Verheugen then emphasised that "Croatia would not have to wait for the other countries of the region to meet the conditions for accession to the Union", as Croatia would be "evaluated on the basis of its own achievements without double standards, new demands or criteria." He added another important sentence, which was well received in Croatia given the various speculation that Croatia's accession would depend on the readiness of Romania and Bulgaria to enter the European Union. In his words, there was no reason for the European Union to not accept only one country into membership, if it was ready for it. In other words, Verhuegen felt that Croatia could enter the European Union even before Romania and Bulgaria if they fall behind in the reform process.

But it was then that massive pressure was exerted on Croatia to arrest the fugitive General Ante Gotovina, and Croatia's path to the European Union, as a result of accusations that it was hiding Gotovina, or at least not doing enough to capture him – were stopped. Verheugen said nothing about Croatia's accession over the following months, until October of 2004 when he was in Zagreb again. He was received in Zagreb at the top level. He was received by Croatian President Stipe Mesic, addressed MPs in Croatian Parliament, and took part in a closed session of Government after talks with Prime Minister Ivo Sanader. After the session Verheugen gave a statement that was to calm the Croatian public, worried about warnings that the case of the fugitive General Ante Gotovina could put Croatia's accession to the European Union on hold for an extended period of time. Verheugen said he would advise Luxembourg, the next country to preside over the revolving EU Presidency, to prepare by February or March of 2005 for the start of talks with Croatia. He reiterated to the members of Government that there would be no new conditions for Croatia. Progress would be made on the basis of merits. No country would wait on another, said Verheugen.

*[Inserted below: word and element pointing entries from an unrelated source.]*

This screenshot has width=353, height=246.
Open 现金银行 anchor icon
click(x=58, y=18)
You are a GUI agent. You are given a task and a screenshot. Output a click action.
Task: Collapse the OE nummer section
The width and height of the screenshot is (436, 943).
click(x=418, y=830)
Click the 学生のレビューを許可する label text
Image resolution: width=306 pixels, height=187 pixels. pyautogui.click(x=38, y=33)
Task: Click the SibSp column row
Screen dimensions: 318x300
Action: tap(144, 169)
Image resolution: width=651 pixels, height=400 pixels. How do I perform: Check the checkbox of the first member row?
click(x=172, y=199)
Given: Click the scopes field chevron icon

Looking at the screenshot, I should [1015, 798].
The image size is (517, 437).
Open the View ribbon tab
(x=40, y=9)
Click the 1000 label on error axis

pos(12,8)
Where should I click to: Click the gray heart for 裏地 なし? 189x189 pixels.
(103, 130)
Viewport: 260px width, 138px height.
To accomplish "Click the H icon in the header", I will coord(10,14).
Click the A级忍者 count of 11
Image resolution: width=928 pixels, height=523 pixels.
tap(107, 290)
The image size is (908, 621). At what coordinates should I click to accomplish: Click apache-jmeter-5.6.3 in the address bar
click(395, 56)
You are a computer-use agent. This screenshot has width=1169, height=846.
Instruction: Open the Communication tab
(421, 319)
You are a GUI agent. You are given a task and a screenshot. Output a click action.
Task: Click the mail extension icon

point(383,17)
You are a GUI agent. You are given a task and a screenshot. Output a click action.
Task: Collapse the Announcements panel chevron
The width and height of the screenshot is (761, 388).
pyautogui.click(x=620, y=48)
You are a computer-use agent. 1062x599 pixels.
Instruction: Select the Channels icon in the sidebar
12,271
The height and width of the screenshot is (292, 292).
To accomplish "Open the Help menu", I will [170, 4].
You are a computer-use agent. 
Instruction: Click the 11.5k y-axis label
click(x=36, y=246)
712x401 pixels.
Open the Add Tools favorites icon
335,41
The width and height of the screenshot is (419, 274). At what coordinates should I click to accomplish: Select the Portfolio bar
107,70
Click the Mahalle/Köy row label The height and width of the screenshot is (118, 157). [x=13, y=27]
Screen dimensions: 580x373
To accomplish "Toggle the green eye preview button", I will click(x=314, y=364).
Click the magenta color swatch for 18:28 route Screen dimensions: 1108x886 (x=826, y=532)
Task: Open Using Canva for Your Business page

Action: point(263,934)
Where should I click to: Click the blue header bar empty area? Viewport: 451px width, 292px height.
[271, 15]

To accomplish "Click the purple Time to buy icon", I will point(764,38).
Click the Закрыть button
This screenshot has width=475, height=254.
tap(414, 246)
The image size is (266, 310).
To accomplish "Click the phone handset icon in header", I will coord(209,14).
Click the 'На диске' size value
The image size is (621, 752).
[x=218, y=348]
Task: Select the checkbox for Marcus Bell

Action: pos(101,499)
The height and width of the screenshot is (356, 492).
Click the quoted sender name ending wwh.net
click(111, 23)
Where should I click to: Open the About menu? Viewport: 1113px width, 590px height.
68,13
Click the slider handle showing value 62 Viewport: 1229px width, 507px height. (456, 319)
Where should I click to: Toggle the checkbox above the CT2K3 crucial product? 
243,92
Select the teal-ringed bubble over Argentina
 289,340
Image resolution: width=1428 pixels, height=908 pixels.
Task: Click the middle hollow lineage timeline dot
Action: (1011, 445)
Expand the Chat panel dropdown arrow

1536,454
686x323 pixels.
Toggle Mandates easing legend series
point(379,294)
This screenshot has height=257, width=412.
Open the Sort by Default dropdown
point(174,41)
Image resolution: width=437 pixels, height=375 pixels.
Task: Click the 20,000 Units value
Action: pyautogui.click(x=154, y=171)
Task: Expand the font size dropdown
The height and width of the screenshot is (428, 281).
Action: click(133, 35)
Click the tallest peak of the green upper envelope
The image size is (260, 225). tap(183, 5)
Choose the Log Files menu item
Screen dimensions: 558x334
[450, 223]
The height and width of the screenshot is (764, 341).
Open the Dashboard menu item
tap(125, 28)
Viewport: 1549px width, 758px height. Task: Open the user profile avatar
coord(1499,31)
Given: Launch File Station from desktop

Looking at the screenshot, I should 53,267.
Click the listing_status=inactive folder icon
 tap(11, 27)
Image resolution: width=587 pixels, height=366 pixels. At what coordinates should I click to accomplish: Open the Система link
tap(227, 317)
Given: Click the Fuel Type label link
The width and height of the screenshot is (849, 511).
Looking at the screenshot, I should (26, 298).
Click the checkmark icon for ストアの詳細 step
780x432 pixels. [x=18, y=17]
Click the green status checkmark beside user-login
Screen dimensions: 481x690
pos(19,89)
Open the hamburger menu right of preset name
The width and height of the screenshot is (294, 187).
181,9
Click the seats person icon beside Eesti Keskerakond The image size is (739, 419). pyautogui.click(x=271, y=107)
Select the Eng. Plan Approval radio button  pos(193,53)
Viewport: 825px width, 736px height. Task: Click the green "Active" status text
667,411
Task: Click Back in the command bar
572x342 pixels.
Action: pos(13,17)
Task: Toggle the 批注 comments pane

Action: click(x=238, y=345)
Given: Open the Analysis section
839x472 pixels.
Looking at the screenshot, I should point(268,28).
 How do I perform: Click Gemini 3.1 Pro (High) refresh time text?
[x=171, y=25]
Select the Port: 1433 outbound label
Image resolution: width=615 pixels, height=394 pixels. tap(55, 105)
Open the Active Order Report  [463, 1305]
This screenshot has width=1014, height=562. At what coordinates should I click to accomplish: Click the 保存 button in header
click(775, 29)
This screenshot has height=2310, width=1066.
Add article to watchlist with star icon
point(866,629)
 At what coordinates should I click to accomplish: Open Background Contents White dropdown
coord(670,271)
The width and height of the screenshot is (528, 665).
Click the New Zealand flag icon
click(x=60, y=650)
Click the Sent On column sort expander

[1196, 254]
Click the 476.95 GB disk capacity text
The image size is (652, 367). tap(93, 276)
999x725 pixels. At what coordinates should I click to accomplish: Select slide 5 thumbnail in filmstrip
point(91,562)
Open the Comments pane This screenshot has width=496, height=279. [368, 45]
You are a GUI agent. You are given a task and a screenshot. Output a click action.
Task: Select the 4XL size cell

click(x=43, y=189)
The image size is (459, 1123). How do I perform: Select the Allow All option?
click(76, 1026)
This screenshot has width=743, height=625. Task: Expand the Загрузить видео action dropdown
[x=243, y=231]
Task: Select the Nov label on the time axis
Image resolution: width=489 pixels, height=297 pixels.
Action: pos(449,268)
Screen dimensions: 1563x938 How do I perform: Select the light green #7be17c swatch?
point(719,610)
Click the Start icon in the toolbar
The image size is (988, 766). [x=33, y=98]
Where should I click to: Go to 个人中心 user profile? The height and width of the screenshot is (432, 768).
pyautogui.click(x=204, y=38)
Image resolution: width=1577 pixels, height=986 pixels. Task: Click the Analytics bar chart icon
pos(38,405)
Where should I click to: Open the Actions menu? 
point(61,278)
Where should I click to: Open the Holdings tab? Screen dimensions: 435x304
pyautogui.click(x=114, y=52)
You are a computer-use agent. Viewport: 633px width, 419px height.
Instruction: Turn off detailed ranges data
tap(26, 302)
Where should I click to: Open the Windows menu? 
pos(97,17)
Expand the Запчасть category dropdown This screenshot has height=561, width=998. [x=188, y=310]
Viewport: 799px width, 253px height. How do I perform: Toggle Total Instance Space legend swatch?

When asked if the Ante Gotovina case to stop that, Verheugen said, “After our discussions with the Government I do not believe that will happen. The Government cannot do what is impossible. It can arrest a person, if it knows where they are, but if it does not, then it is impossible. It cannot be held responsible for that", said Verheugen. Croatian Prime Minister Sanader judged Verheugen's statement that Croatia would not have to wait on anyone else as the most important one. But after that there was no significant progress in Croatia's EU accession process, and Croatia continued to come under the fire of accusations that it was harbouring Gotovina.

And that is how it was right up to the moment, in December of 2005, when Gotovina was captured on the Canary Islands, far from Croatia, which was proof that Croatia was unjustly stopped on its path to the European Union, a member of which it could long ago have been. In the meantime Verheugen has taken on a new job at the European Commission, no longer responsible for enlargement, and is now at a much more important post. He has become the European Commission member for entrepreneurship and industry, and is, besides, one of the five vice presidents of the European Commission. He is a very influential and important member of the European Commission, who was unscathed by an embarrassing scandal he found himself in the midst of when it was discovered that he was cheating on his wife with a 14 year younger secretary. Over the past few years there has been speculation that he could be appointed to the post of German Foreign Affairs minister.